I was pleased to see that Elizabeth Albrycht has chosen the issue of digital identity as the subject of her thesis.
The whole question of digital identity has been lurking in the back of my mind for some time - hence the nature of this blog, which is in part an experiment in the creation of digital identity. I have also intuitively felt that understanding digital identity, alongside the whole issue of Time is going to become one of the defining issues for understanding social media (I must find the time to post about Time). As a relatively new entrant to this whole Thing, what has struck me is the amount of effort required in setting up and maintaining digital identities and also the opportunities this presents to shape and control an identity in a way which differs from the way you do this in the off-line world.

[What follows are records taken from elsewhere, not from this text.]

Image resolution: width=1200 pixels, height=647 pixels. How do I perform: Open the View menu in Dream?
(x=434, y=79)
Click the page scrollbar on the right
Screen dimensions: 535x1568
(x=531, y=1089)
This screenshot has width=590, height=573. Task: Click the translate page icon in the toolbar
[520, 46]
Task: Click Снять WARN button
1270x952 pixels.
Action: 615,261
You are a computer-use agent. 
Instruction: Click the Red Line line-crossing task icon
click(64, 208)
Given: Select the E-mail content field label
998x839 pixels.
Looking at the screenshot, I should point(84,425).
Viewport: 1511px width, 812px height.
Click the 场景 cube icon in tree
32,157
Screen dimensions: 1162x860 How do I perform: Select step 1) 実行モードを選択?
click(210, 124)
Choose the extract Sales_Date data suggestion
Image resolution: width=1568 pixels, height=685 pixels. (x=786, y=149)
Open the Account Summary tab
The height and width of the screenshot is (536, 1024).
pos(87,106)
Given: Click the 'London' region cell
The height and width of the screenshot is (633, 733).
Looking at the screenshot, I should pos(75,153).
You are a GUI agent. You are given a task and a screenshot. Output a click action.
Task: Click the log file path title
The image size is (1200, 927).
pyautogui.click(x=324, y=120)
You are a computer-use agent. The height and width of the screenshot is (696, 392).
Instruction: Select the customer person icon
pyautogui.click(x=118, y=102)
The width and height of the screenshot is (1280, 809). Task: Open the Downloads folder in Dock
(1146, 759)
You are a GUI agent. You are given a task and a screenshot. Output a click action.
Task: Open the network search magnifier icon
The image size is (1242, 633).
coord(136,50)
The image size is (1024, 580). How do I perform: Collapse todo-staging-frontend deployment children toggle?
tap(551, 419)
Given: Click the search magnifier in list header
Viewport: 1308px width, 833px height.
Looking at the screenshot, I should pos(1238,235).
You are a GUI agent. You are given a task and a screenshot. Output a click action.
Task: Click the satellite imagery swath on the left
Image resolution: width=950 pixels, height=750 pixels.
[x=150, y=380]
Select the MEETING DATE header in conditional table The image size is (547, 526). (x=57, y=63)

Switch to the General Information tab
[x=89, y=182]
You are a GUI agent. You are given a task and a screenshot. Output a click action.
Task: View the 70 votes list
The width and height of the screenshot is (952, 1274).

As communications professionals it is has always been difficult understanding what people think and do and therefore how to talk to them. A whole industry - the market research industry - has been set up just to do this. Now, however, the audience has become schizophrenic. The ways in which we talk to people in the on-line dimension could end-up being totally different to the way we would talk to the same person in the off-line dimension - to say nothing of challenges presented by talking to virtual people in virtual worlds.
There is also the question of digital corporate identity when a corporation or brand decides it needs one in order to participate in social media or as part of an attempt to be more socialised. At the moment, it seems the only way brands or corporates have participated in social media is to establish their digital identity as the sum of a number of individual personal identities - for example individual corporate bloggers. I haven't seen a corporate or brand which has been able to develop an identity or voice for itself. Will it be possible to build a single digital corporate identity which can operate as an acceptable social citizen within social media - or in this new world can collective identity only exist as the sum of individual contribution?
I look forward to seeing more from Elizabeth on this.